THE INPUT —
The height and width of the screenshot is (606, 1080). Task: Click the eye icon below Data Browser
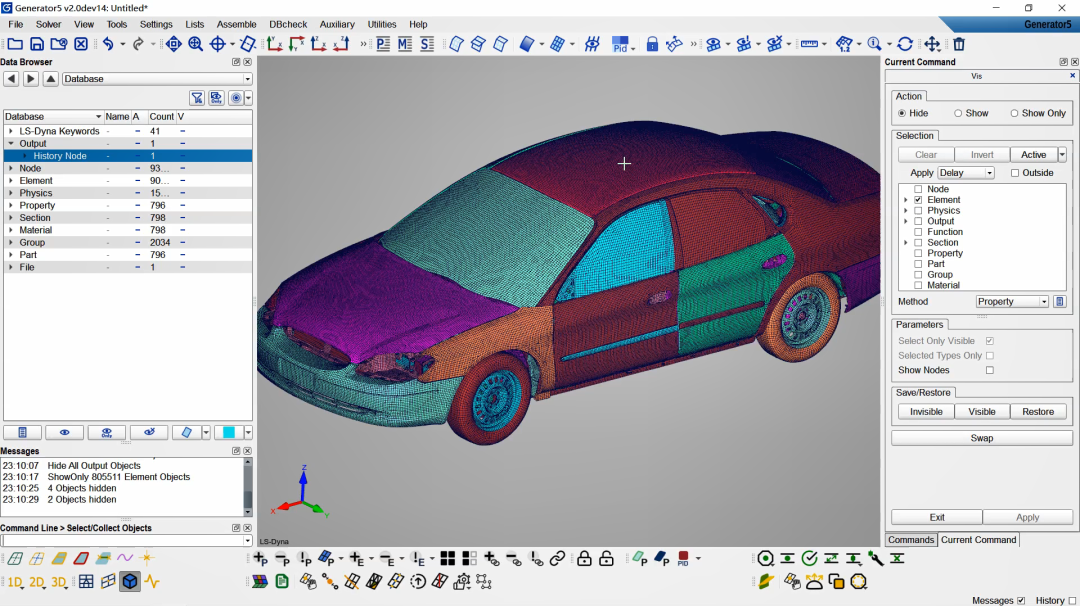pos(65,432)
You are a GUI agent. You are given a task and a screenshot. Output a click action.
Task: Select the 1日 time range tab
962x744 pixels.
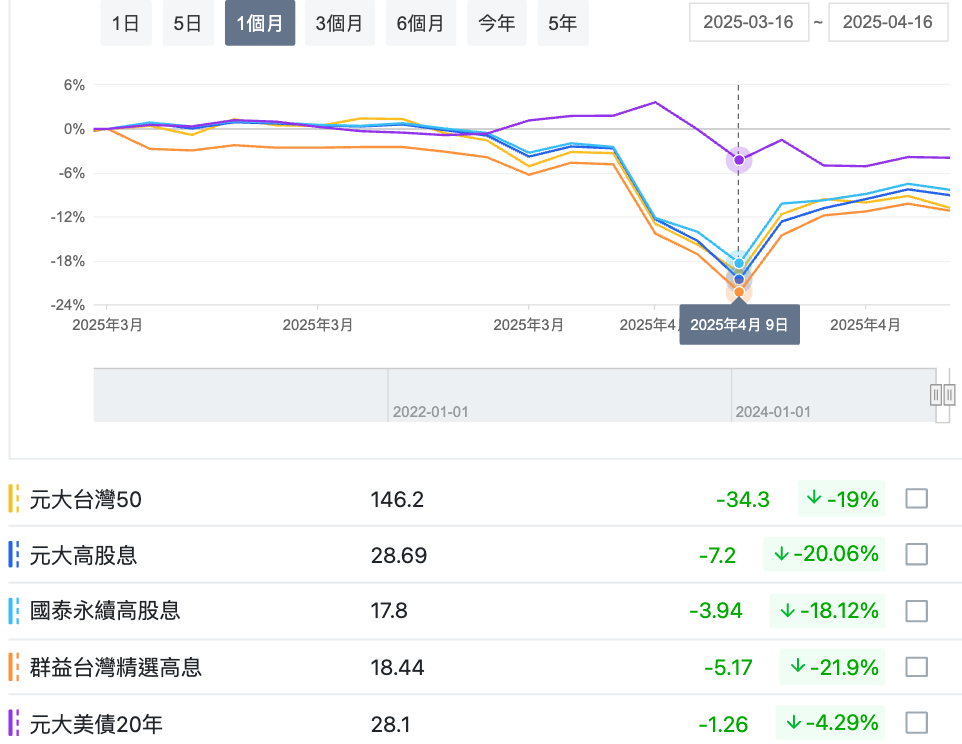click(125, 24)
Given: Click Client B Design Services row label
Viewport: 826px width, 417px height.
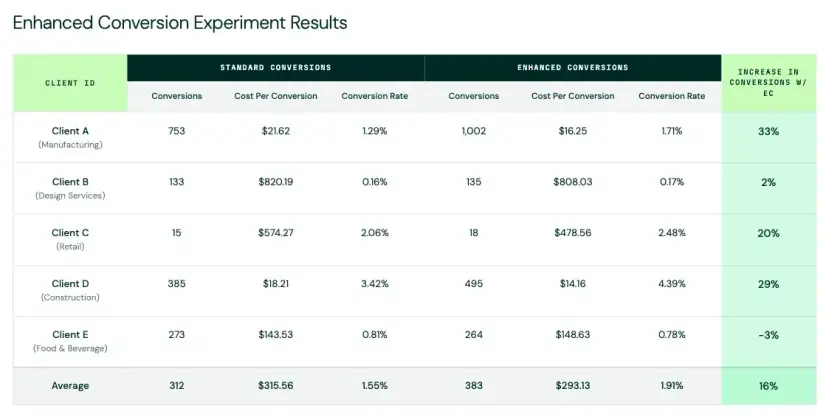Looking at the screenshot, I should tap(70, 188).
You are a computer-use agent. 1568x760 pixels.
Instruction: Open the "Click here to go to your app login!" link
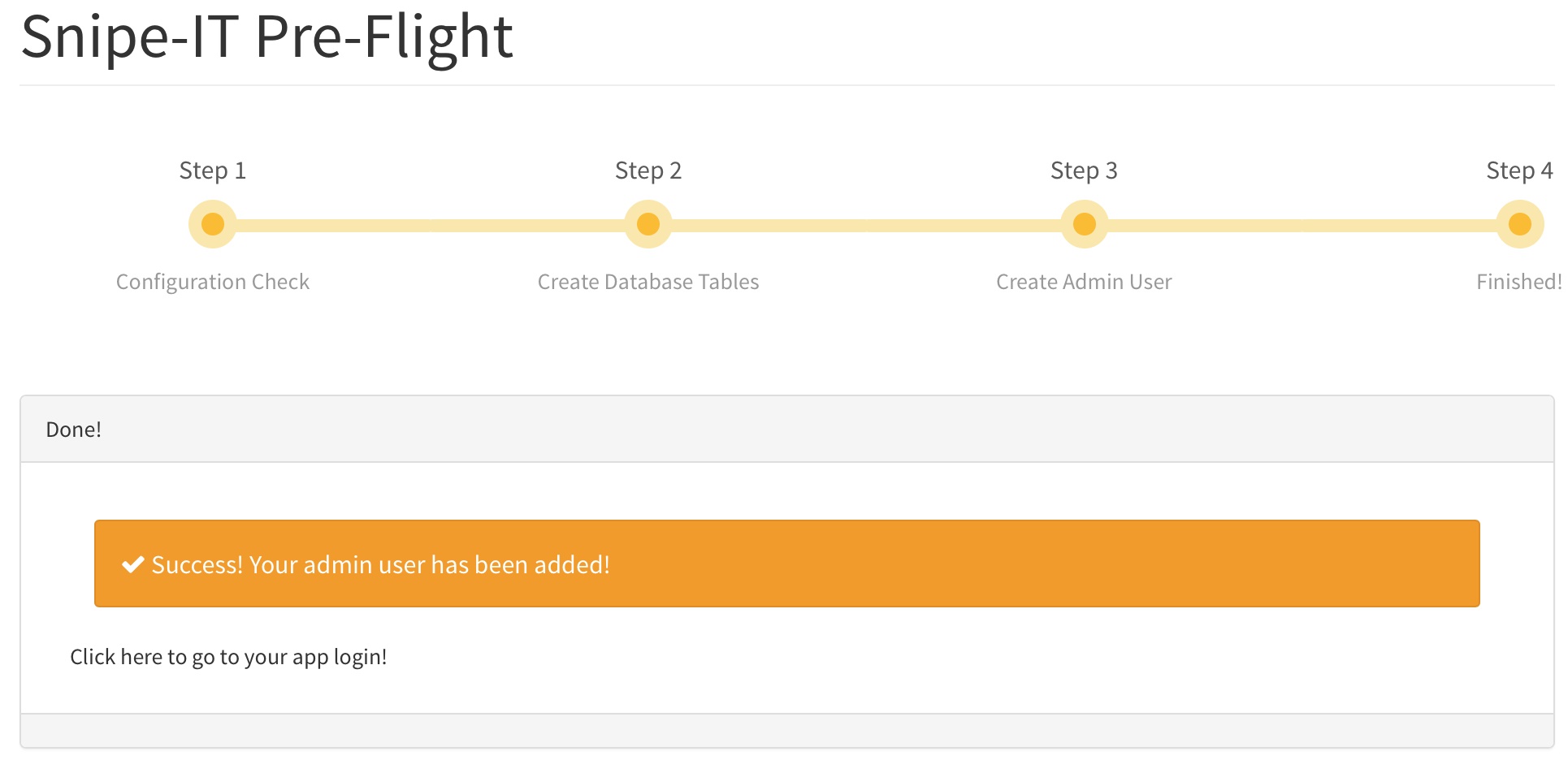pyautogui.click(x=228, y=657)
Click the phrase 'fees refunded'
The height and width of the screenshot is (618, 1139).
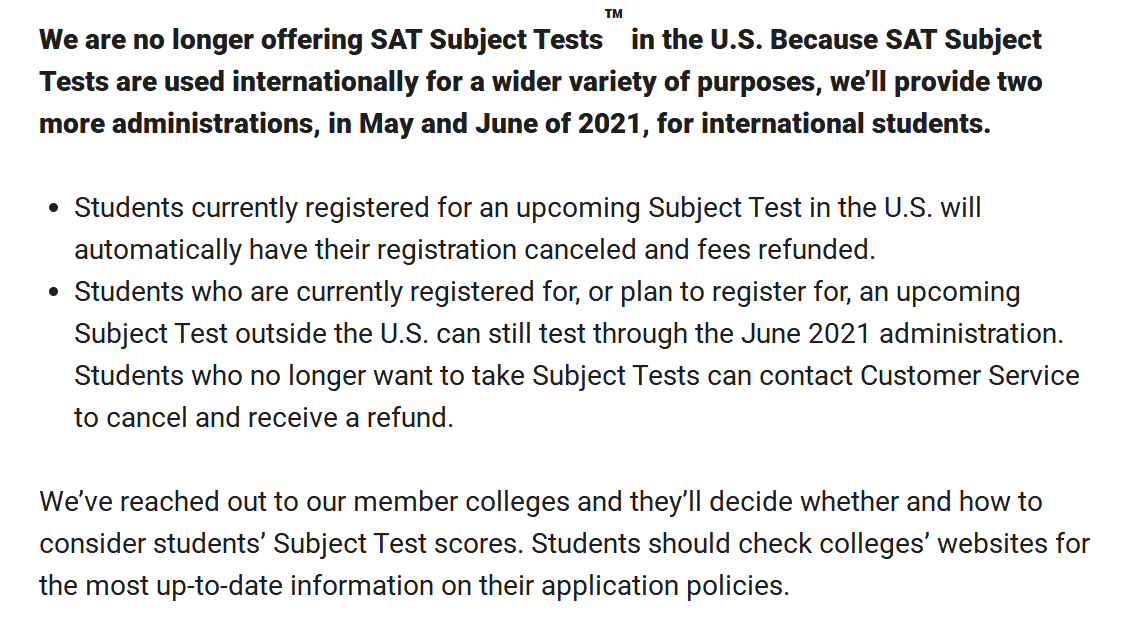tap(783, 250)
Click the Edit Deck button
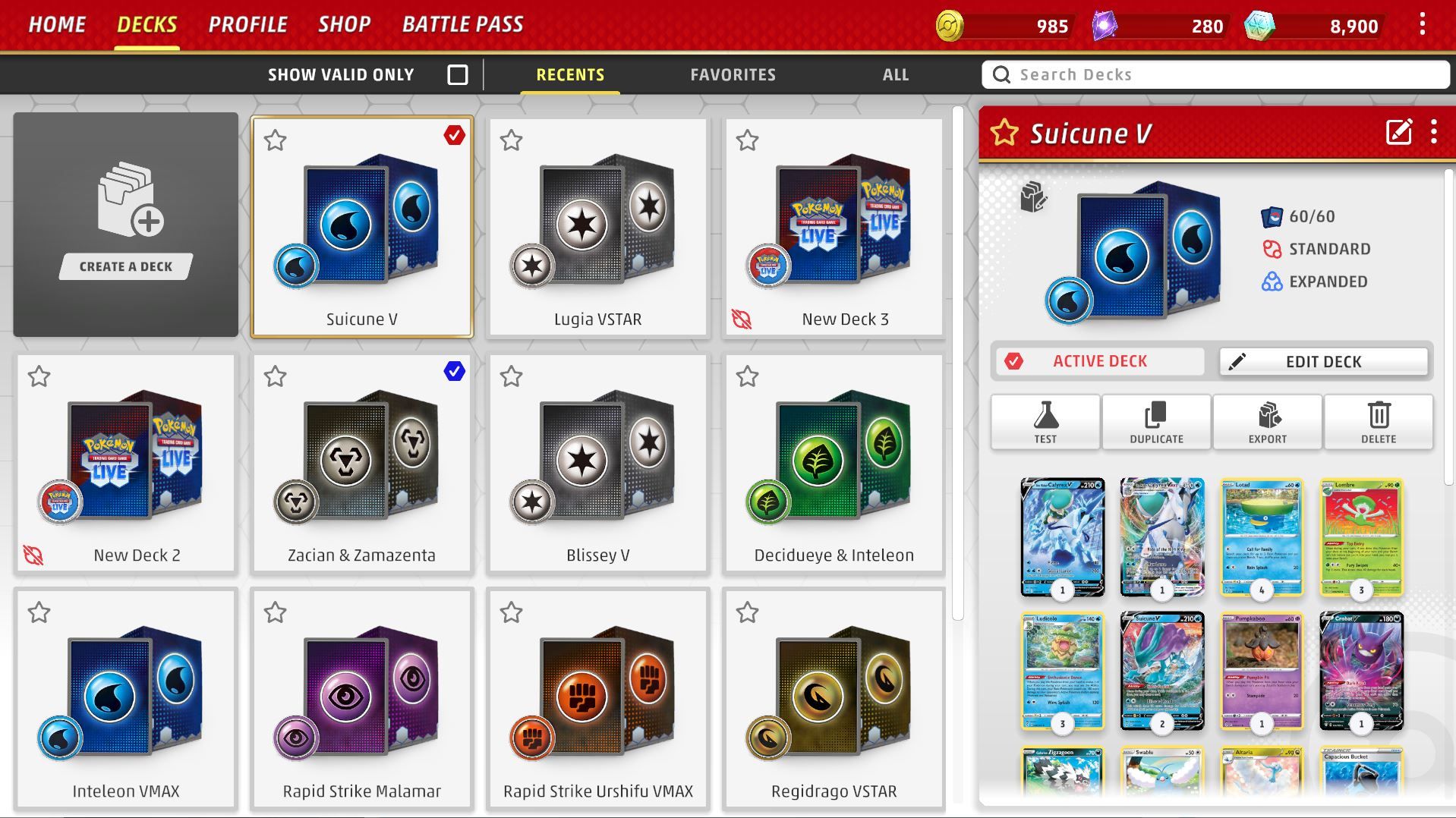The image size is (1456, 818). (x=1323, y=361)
...
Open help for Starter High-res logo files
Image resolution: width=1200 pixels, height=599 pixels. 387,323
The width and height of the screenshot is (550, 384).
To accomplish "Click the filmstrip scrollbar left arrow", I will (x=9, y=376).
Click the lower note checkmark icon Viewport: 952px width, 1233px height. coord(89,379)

DIRECTIONS —
Which lines in the records above hold the string "agent"? Copy each of them.

ANSWER SECTION —
You are a GUI agent. You are given a task and a screenshot. Output a click action.
You are a computer-use agent. 1568x760 pixels.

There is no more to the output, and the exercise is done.